# [What the exercise asks]
Continue the forum thread about bringing tools to measure brake disks, starting with the post that opens at its end.

# [Page extract]
::::::::
Got ya - see your there around 7:15ish! - thanx


----------



## NormStrm (Sep 6, 2003)

markTT225 said:


> Hi Norm, add me to the (long!) list please


You're on the list [smiley=thumbsup.gif]


----------



## NormStrm (Sep 6, 2003)

Love_iTT said:


> I'll pop my vernier in the boot as well Paul just in case Norm forgets the Micrometer :roll: :wink:


Micrometer and a brace of vernier guages in the boot already 8) plus a couple of blocks if we need to use the vernier


----------



## NormStrm (Sep 6, 2003)

scoTTy said:


> Thanks for the tools guys. I also think you'll be interested in the state of the ECS disks that I want to measure. :?
> 
> They want the thickness as I think they believe I wore them down too much. In effect they only did 8000 light miles and no track days ... although there was a 'ring trip but it was soaking wet so no real braking effort needed.


Ah but what has been happening when you're not driving the car


----------



## scoTTy (May 6, 2002)

Good point. It is her car afterall! :lol:


----------



## was (Mar 24, 2003)
::::::::
# [Data provided]
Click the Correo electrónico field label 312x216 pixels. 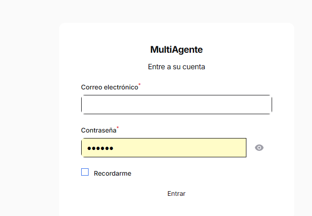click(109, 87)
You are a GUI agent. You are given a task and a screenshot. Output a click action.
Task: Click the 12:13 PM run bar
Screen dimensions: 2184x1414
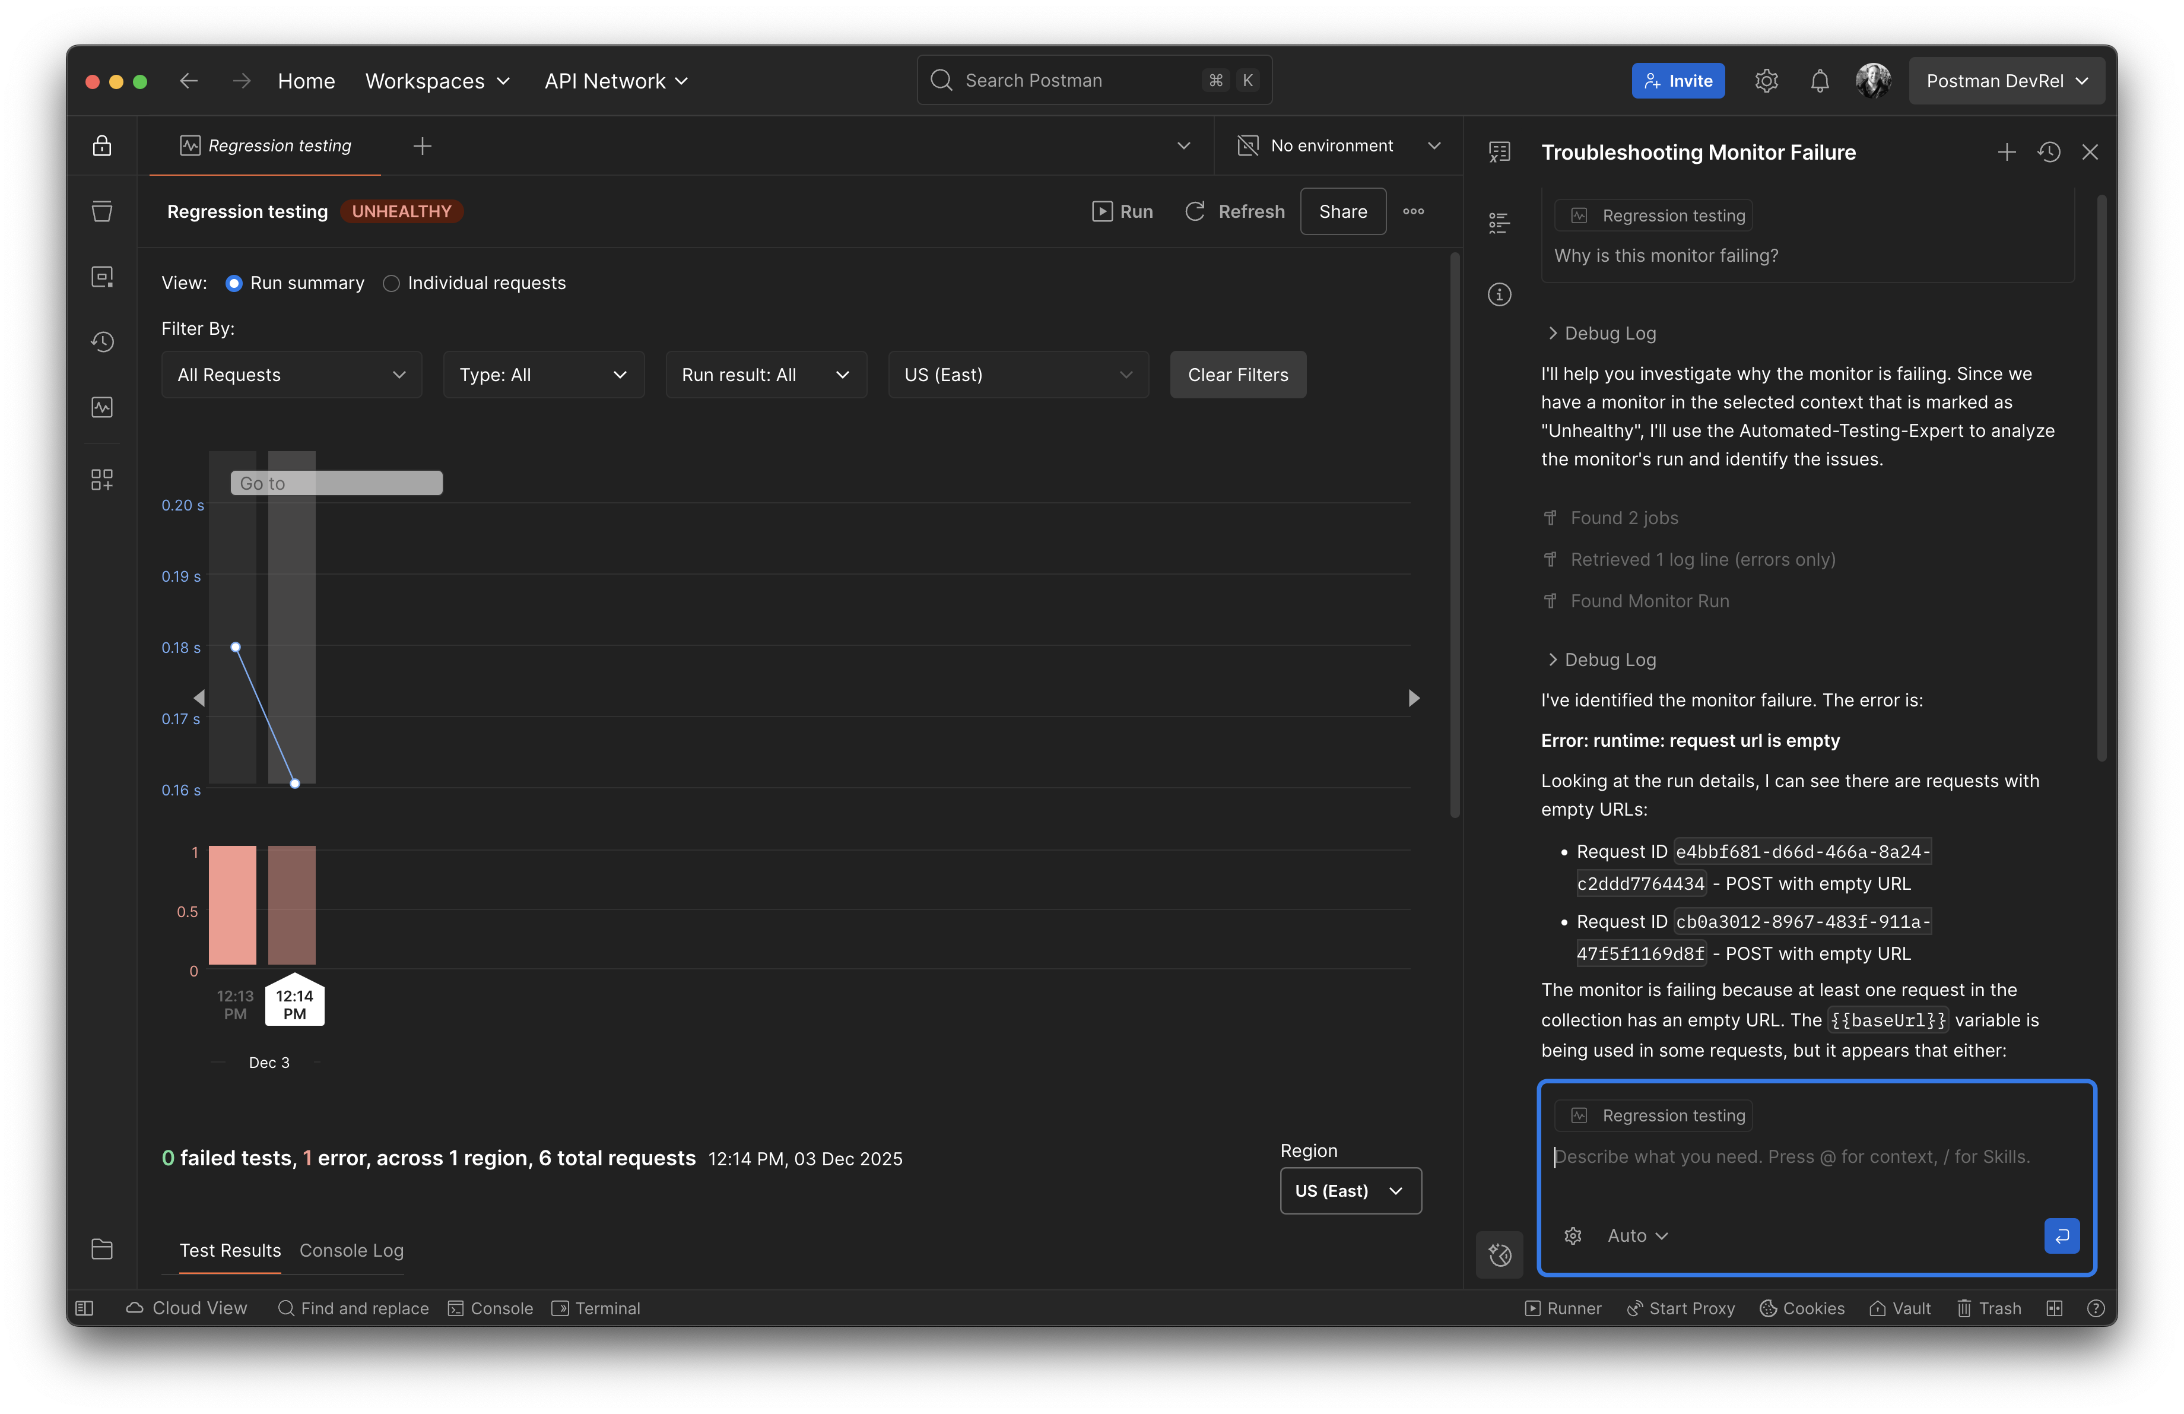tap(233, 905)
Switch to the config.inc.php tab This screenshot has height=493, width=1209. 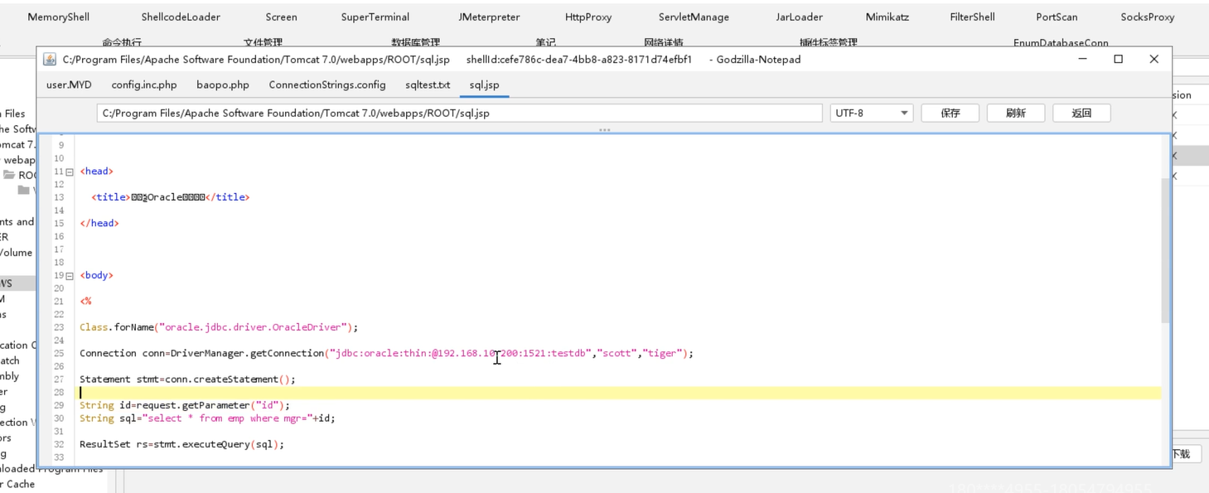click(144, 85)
::::::::
# [Result]
Hi Norman

im sorry I cant make this one, there is no way I can make it from China in time :?

looks like you will have a great turnout, have fun guys [smiley=thumbsup.gif]


----------



## NormStrm (Sep 6, 2003)

was said:


> im sorry I cant make this one, there is no way I can make it from China in time :?


Tsk lite weight :wink: hope you have had a good trip and safe journey home.



was said:


> looks like you will have a great turnout, have fun guys [smiley=thumbsup.gif]


Yep, more like a we used to have 8) must be because Graham (Love_iTT) is making a guest apperance [smiley=thumbsup.gif]


----------



## Mayur (Jan 29, 2004)

moley said:


> Be great to see you again Mayur. What will you be driving?
> 
> Moley


Moley, looking forward to the evening. Will be in my Renault Migrane!


----------



## markTT225 (Apr 8, 2004)

Arrrrggghh!!! More trouble with the TT. The clutch pedal snapped this morning on the way to work on the A414 near Hatfield. It caused traffic chaos!  I eventually got the car picked up and now it's sitting at a VW specialist in St Albans (M Chapman Autos). Wont be ready until the middle of next week though   . Spooky really as I was chatting to Was and TTej about their clutch pedals breaking at the last Bucks meet!

Anyway, can't make it tonight now (unless someone wants to pick me up from Watford). Have a good one.


----------



## NaughTTy (Jul 9, 2003)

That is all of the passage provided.